I just saw a modern production of the story of Yaobikuni. It was pretty cool!
Princess Yao is ill- her father feeds her mermaid flesh, which makes her immortal.
Eating mermaid flesh is, shall we sasy, extremely unlucky. She is cursed and longs to die. She buries many husbands and ends up wandering the forests as a nun. Locals believe her to be a living Buddha, but she knows the truth: she is impure.
Eight hundred years later, she meets a sick person and does a series of good deeds for him. He turns out to be a water-spirit, a representative of the mermaid, or maybe a mermaid himself. Through a series of trials, she gets the reward she longs for- DEATH.
The happy ending is she dies. Only the Japanese.
This production was great, yet indescribably cheesey. Most of the music was recorded and had some synthesizers in it… the dancing was good.

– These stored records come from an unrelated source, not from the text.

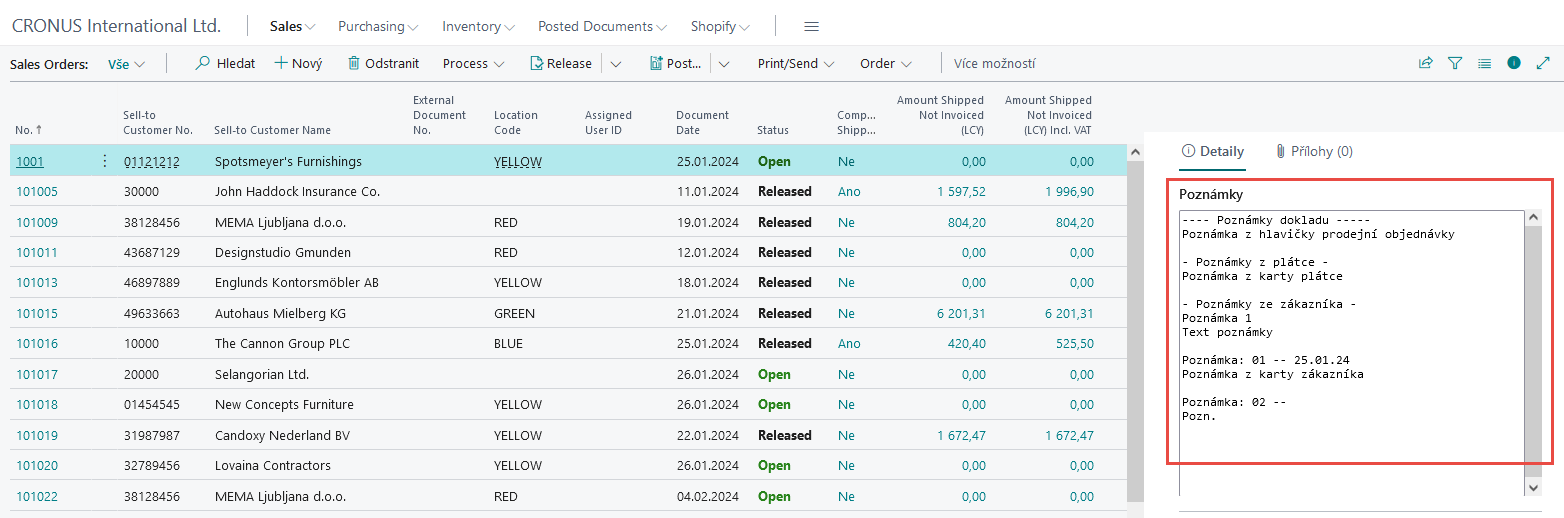
Task: Toggle the FactBox information icon
Action: 1514,63
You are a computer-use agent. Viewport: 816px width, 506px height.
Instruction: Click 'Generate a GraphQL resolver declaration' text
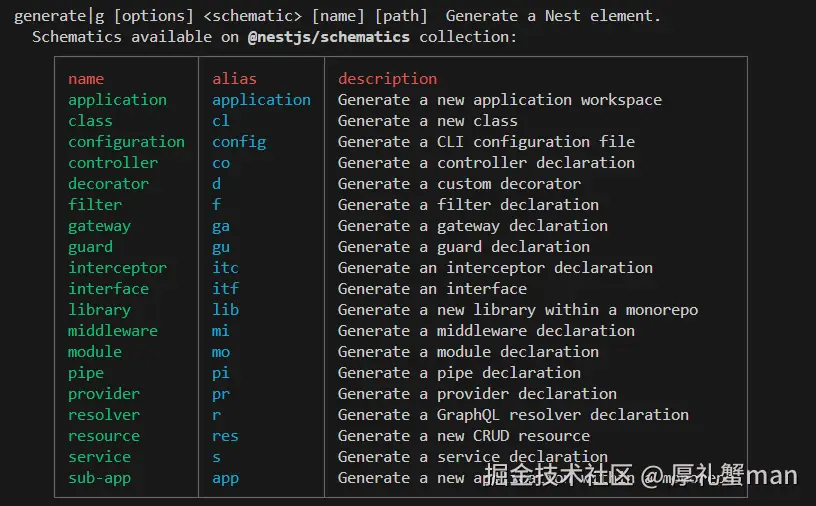tap(513, 415)

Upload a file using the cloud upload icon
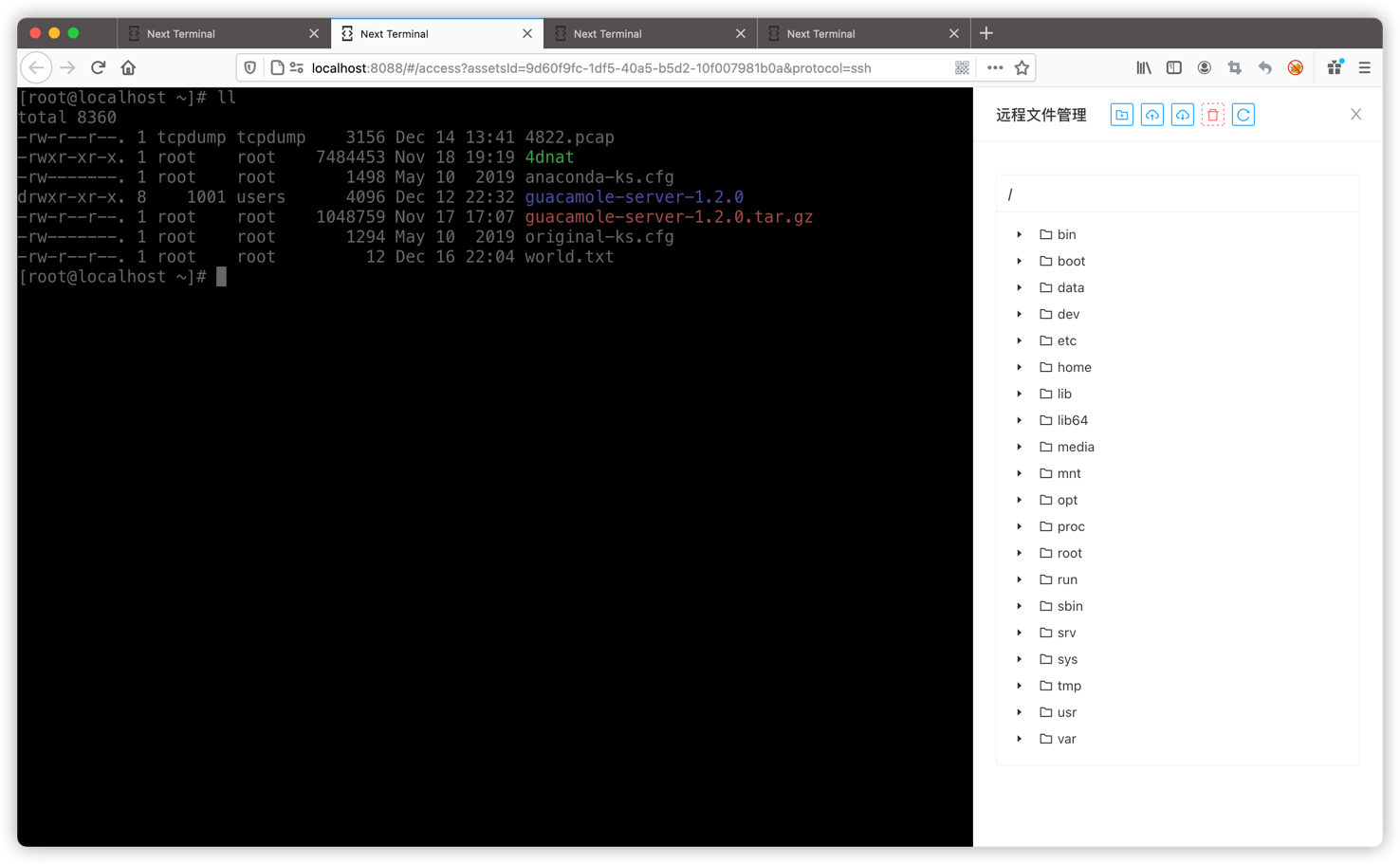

The live performance of a sort of shamisen-ish instrument was the best though- maybe I liked it because it was the part most like kabuki or Noh.
When she dies, the music sounds like the credits of a TV soap opera- cherry blossoms fall around her as she gazes serenely into the distance.
The legend of Yaobikuni was spread from Wakasa through Hokuriku to Tohoku Nihonkai side while camellias and a woman divers’ fishing method were spread toward the same direction.